Why The Fight Is About More Than Labels?
Military life gives religion a practical role. Troops may be deployed far from home, separated from regular congregations, exposed to danger, or dealing with death and family stress. Chaplains often serve as one of the first support systems available.
That is why religious affiliation codes carry weight. They help the military count need. A smaller list may be easier to manage, but it also gives less detail about who is serving.
The Defense Department is one of the largest federal institutions in the country, and its personnel systems affect millions of troops, civilians, retirees and families.
What Is Still Unclear?
The Pentagon has not publicly explained every removed category in a simple side-by-side public table. That leaves several practical questions for service members and chaplains.
- How will service members in removed faith categories update their records?
- Will local chaplains still receive enough detail to support smaller faith groups?
- Will the military track minority faith needs through another system?
- Will religious groups challenge the policy through Congress or the courts?
- Will the Pentagon revise the list again after public backlash?
The Latter-day Saint dispute already showed that changes can come quickly when lawmakers object. Other groups may now push for similar corrections or a clearer explanation of how support will work under the 31-code system.
Bottom Line
The U.S. military did remove roughly 180 faith and belief categories from its official religious affiliation code list.
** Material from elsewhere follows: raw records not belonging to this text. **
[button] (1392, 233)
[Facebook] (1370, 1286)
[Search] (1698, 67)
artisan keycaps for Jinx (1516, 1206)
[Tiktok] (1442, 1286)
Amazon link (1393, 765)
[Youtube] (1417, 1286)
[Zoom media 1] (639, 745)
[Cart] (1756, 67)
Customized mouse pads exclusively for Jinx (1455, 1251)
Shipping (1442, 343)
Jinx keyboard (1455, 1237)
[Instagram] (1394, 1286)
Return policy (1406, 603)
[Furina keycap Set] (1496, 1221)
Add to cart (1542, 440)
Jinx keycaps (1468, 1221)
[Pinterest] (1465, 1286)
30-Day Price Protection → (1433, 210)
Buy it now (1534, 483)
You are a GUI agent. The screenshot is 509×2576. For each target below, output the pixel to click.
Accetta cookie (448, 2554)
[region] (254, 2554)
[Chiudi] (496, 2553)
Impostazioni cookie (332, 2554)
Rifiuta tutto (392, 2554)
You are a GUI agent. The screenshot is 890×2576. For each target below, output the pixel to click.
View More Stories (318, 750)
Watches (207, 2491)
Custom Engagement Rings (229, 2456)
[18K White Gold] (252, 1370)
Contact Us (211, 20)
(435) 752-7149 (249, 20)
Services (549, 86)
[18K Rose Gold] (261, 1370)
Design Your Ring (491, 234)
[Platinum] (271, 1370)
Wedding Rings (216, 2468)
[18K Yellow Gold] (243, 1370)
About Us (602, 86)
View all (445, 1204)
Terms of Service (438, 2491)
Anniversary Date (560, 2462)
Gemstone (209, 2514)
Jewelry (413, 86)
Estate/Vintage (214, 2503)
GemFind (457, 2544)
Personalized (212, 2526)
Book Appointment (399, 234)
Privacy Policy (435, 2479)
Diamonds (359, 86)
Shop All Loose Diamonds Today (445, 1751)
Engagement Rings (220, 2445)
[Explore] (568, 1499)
The change reduced the list from more than 200 options to 31.
The policy does not ban those religions, and it does not stop service members from practicing them. The dispute is about recognition inside military records, chaplain planning and whether smaller faith communities will still be counted accurately.
For the Pentagon, the shorter list is an administrative fix. For many troops and religious minorities, it raises a sharper question: when a faith disappears from the official data, how easily can the system still support the people who belong to it?